Market: The global humidity sensor market size is projected to grow $11.85 billion by 2027, growing at a CAGR of 14.2% from 2020 to 2027.
Targeted Industries
Watermarking IP design,
Electronic circuits
Image Gallery
Problem Statement
- Humidity monitoring is essential in many fields beyond personal usage, including food processing and medicine.
- Millions of people in the world suffer from a variety of common respiratory problems like asthma, chronic obstructive pulmonary disorder and cystic fibrosis.
- These problems can be regulated by monitoring the components such as carbon dioxide (CO2), water vapour, and other volatile organic compounds (VOCs) contained in the individual’s exhaled breath.
- Examining breath samples for disease prognosis is a promising non-invasive option. However, the widespread deployment of traditionally used methods like Mass spectrometry and Raman spectroscopy has been hampered by a number of factors, such as high cost, need for trained staff, and inflexibility.
- Thus, the conducting cloth-based breath humidity sensors in the form of wearable face mask have proven to be a useful solution to a few of the problems.
Technology
The System comprises of 3 parts:
1. Fabricating the conducting cloth based breath humidity sensor:
- The non-woven polypropylene (PP) cloth is soaked in water for 12h, after which the cloth is immersed in aniline solution for 2 min and later soaked in clean water. Thereafter, the cloth is soaked in ammonium persulfate and after which again immersed in clean water (SILAR method).
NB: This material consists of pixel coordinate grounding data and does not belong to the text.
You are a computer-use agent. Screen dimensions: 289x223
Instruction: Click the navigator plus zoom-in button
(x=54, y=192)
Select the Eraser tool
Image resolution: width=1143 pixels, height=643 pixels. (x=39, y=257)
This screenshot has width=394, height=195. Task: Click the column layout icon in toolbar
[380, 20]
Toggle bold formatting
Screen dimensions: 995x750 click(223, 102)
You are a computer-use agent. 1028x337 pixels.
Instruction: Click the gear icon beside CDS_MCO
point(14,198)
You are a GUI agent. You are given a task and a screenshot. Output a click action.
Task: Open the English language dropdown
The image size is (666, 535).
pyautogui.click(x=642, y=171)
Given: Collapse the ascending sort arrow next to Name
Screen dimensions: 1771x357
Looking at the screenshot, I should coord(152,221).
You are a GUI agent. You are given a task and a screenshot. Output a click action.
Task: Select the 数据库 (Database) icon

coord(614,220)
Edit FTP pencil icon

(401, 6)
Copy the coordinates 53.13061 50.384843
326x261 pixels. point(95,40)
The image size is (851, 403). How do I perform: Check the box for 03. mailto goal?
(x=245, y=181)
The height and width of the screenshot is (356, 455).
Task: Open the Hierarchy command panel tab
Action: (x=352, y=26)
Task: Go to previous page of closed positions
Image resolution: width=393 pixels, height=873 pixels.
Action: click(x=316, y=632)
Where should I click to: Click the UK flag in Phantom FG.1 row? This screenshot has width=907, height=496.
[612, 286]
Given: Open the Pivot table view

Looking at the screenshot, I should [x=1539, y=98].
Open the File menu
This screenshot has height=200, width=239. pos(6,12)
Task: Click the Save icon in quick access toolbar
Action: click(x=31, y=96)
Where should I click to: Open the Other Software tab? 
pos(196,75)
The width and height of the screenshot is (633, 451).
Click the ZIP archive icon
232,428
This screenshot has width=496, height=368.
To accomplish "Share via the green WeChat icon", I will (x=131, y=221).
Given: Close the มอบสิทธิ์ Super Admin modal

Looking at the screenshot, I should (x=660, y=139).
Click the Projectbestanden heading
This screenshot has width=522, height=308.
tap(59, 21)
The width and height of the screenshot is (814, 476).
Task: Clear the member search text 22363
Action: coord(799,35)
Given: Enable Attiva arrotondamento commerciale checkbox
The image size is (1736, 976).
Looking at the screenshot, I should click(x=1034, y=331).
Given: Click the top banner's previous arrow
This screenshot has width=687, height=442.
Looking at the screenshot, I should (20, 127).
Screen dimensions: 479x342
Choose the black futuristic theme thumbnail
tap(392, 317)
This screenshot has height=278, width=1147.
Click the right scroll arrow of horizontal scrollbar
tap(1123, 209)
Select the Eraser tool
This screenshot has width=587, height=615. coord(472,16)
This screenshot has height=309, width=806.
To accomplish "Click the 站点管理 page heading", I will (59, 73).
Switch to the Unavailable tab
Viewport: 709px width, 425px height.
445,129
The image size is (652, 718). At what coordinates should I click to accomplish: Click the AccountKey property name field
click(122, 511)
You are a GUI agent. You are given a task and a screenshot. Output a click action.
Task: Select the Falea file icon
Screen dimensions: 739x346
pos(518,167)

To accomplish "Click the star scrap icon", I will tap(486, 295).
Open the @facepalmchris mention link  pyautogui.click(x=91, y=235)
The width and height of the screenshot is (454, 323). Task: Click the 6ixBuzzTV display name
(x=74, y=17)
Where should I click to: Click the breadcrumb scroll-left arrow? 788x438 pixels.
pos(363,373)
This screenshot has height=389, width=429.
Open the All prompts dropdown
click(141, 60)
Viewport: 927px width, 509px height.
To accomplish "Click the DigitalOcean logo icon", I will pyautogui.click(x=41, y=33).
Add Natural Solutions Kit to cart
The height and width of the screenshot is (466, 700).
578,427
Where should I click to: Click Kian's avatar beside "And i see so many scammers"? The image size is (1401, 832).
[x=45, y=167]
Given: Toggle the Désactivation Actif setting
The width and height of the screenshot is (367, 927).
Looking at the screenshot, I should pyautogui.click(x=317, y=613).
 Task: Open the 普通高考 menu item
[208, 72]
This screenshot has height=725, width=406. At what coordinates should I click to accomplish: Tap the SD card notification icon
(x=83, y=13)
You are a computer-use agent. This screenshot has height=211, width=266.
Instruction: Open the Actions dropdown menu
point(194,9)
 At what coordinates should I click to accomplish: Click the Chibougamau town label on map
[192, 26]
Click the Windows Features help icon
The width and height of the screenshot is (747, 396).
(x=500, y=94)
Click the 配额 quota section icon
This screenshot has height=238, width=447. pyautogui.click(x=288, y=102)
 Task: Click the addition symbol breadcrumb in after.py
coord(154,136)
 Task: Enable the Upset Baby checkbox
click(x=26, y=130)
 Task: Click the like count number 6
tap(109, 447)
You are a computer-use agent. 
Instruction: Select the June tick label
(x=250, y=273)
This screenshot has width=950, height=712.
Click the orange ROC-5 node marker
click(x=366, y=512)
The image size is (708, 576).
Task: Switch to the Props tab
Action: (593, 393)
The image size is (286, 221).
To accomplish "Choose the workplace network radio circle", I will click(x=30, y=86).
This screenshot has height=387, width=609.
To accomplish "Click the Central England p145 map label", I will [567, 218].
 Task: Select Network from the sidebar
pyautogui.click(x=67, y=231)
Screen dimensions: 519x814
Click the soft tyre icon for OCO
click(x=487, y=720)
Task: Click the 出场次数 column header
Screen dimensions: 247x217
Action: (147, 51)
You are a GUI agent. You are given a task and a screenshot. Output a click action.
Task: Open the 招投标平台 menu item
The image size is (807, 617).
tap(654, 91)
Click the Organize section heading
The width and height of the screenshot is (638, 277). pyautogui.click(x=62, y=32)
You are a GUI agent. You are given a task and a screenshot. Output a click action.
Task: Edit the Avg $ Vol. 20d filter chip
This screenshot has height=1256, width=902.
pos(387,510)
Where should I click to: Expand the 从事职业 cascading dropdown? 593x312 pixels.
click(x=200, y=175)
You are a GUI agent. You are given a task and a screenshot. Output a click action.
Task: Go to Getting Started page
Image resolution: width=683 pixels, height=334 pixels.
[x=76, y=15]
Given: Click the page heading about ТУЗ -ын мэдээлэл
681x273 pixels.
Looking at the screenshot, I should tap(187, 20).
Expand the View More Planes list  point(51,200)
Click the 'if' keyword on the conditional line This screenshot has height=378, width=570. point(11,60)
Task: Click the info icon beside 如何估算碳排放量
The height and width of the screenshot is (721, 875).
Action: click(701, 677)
- This cycle is repeated for 17 times for growth of Polyaniline (PANI) on the cloth, which turns the colour from blue to green. (Fig. 1)
- The next step is Interdigitated silver electrodes were screen-printed on the conducting cloth and was stitched on a mask and transforming it into a smart mask. The sensor was then connected to the measurement circuit via conducting thread using silver paste.
2. Microcontroller: It measures the voltage drop across the sensor.
3. Android application
- An application is developed to collect and visualize the data from the microcontroller.Â
- Using deep learning, the data collected is analyzed to classify and detect the patterns in breathing.
Key Features/Value Proposition
- This humidity sensor using conducting polymers is capable of differentiating slow, normal and fast breathing patterns from nose as well as the mouth.
- Quick response time – The sensors have very quick response time of about one second and can detect a range of relative humidity from 0 – 95%.
- Textile such as PP, cotton, silk, nylon, polyester were used as substrate and poly aniline was in-situ polymerized on the substrate using SILAR.
- Portable sensor – Uses Arduino prototyping platform coupled with Bluetooth module for collecting data wirelessly.
Questions about this Technology?
Contact for Licensing
Research Lab
Prof. Pradeep Thalappil,
Department of Chemistry
Intellectual Property
- IN 202241008331
- IITM IDF Ref. 2293
Technology Readiness Level
TRL 3
Technology is at a Proof of Concept (PoC) stage.